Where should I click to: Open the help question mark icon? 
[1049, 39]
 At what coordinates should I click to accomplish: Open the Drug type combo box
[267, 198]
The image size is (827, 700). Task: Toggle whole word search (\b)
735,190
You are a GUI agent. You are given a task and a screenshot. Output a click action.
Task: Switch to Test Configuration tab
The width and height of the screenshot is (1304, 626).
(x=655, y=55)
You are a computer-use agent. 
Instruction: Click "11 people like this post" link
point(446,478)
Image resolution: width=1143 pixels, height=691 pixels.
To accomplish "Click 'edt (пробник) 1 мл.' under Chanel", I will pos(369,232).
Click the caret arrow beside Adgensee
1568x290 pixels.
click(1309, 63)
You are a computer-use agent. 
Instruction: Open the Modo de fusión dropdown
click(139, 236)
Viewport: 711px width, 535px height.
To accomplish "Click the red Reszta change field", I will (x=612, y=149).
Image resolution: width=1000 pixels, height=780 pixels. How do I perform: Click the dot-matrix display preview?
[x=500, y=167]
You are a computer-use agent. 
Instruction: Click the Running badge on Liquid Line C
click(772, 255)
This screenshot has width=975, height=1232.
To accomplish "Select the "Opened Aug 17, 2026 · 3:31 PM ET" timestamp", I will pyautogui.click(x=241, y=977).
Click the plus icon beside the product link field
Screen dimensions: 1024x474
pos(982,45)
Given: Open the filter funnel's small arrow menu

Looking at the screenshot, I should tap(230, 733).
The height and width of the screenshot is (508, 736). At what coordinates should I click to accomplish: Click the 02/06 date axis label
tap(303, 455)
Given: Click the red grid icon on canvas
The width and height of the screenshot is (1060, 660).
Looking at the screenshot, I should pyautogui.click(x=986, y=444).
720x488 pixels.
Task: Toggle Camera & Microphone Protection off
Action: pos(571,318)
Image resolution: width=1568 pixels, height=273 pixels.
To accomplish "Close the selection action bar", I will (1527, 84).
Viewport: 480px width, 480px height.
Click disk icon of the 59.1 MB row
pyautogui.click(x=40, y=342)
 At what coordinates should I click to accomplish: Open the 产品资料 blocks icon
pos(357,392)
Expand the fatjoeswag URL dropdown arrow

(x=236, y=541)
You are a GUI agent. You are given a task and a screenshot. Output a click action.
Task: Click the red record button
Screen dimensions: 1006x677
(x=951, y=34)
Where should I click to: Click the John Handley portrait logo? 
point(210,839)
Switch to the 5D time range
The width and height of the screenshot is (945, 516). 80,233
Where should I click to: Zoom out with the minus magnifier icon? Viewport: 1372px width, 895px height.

===============

### Exercise aim
Repeat the material word for word from its opening line up to and including the line containing "Viewport: 711px width, 535px height.".

### Response area
Where should I click to: Open the help question mark icon? 
[1049, 39]
 At what coordinates should I click to accomplish: Open the Drug type combo box
[267, 198]
The image size is (827, 700). Task: Toggle whole word search (\b)
735,190
You are a GUI agent. You are given a task and a screenshot. Output a click action.
Task: Switch to Test Configuration tab
The width and height of the screenshot is (1304, 626).
(x=655, y=55)
You are a computer-use agent. 
Instruction: Click "11 people like this post" link
point(446,478)
Image resolution: width=1143 pixels, height=691 pixels.
To accomplish "Click 'edt (пробник) 1 мл.' under Chanel", I will pos(369,232).
Click the caret arrow beside Adgensee
1568x290 pixels.
click(1309, 63)
You are a computer-use agent. 
Instruction: Open the Modo de fusión dropdown
click(139, 236)
Viewport: 711px width, 535px height.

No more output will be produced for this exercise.